ABOUT THIS EXERCISE:
Down to the last line, repeat the entries exactly.

Collected data:
• • • • •
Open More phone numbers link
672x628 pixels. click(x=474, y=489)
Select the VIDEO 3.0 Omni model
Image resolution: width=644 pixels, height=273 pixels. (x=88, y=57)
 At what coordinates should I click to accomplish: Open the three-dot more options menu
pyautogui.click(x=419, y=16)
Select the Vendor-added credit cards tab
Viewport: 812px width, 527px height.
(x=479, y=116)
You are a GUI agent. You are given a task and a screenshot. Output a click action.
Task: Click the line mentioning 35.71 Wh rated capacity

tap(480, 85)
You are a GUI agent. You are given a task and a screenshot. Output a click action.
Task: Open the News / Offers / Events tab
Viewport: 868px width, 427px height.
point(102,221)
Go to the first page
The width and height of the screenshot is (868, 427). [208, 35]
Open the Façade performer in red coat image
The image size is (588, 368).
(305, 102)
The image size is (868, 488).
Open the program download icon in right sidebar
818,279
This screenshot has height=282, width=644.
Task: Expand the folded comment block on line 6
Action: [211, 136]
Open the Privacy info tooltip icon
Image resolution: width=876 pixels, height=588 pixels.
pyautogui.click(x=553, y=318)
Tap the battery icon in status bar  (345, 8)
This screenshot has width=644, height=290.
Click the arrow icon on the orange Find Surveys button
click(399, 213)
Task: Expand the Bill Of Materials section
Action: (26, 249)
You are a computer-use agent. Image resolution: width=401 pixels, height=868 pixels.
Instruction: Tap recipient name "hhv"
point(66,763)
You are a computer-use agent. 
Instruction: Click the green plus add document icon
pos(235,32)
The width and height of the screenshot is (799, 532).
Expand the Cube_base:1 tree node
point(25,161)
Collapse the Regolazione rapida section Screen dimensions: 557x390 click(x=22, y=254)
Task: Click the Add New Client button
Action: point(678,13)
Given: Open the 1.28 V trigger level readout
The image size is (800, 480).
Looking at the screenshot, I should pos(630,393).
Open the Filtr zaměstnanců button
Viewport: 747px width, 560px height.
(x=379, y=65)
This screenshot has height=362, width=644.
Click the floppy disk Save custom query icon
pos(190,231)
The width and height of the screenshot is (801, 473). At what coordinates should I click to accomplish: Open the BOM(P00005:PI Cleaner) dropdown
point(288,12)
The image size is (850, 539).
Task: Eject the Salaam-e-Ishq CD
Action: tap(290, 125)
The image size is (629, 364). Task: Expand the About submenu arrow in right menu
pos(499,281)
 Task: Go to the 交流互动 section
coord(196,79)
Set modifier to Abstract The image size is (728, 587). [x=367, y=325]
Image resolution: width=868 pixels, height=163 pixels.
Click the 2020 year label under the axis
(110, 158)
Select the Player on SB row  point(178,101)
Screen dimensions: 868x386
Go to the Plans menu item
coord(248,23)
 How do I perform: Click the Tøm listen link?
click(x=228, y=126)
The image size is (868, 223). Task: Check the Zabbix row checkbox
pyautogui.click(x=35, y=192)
• • • • •
FINISHED TASK:
Open More phone numbers link
672x628 pixels. click(x=474, y=489)
Select the VIDEO 3.0 Omni model
Image resolution: width=644 pixels, height=273 pixels. (x=88, y=57)
 At what coordinates should I click to accomplish: Open the three-dot more options menu
pyautogui.click(x=419, y=16)
Select the Vendor-added credit cards tab
Viewport: 812px width, 527px height.
(x=479, y=116)
You are a GUI agent. You are given a task and a screenshot. Output a click action.
Task: Click the line mentioning 35.71 Wh rated capacity

tap(480, 85)
You are a GUI agent. You are given a task and a screenshot. Output a click action.
Task: Open the News / Offers / Events tab
Viewport: 868px width, 427px height.
point(102,221)
Go to the first page
The width and height of the screenshot is (868, 427). [208, 35]
Open the Façade performer in red coat image
The image size is (588, 368).
(305, 102)
The image size is (868, 488).
Open the program download icon in right sidebar
818,279
This screenshot has height=282, width=644.
Task: Expand the folded comment block on line 6
Action: [211, 136]
Open the Privacy info tooltip icon
Image resolution: width=876 pixels, height=588 pixels.
pyautogui.click(x=553, y=318)
Tap the battery icon in status bar  (345, 8)
This screenshot has width=644, height=290.
Click the arrow icon on the orange Find Surveys button
click(399, 213)
Task: Expand the Bill Of Materials section
Action: (26, 249)
You are a computer-use agent. Image resolution: width=401 pixels, height=868 pixels.
Instruction: Tap recipient name "hhv"
point(66,763)
You are a computer-use agent. 
Instruction: Click the green plus add document icon
pos(235,32)
The width and height of the screenshot is (799, 532).
Expand the Cube_base:1 tree node
point(25,161)
Collapse the Regolazione rapida section Screen dimensions: 557x390 click(x=22, y=254)
Task: Click the Add New Client button
Action: point(678,13)
Given: Open the 1.28 V trigger level readout
The image size is (800, 480).
Looking at the screenshot, I should pos(630,393).
Open the Filtr zaměstnanců button
Viewport: 747px width, 560px height.
(x=379, y=65)
This screenshot has height=362, width=644.
Click the floppy disk Save custom query icon
pos(190,231)
The width and height of the screenshot is (801, 473). At what coordinates should I click to accomplish: Open the BOM(P00005:PI Cleaner) dropdown
point(288,12)
The image size is (850, 539).
Task: Eject the Salaam-e-Ishq CD
Action: tap(290, 125)
The image size is (629, 364). Task: Expand the About submenu arrow in right menu
pos(499,281)
 Task: Go to the 交流互动 section
coord(196,79)
Set modifier to Abstract The image size is (728, 587). [x=367, y=325]
Image resolution: width=868 pixels, height=163 pixels.
Click the 2020 year label under the axis
(110, 158)
Select the Player on SB row  point(178,101)
Screen dimensions: 868x386
Go to the Plans menu item
coord(248,23)
 How do I perform: Click the Tøm listen link?
click(x=228, y=126)
The image size is (868, 223). Task: Check the Zabbix row checkbox
pyautogui.click(x=35, y=192)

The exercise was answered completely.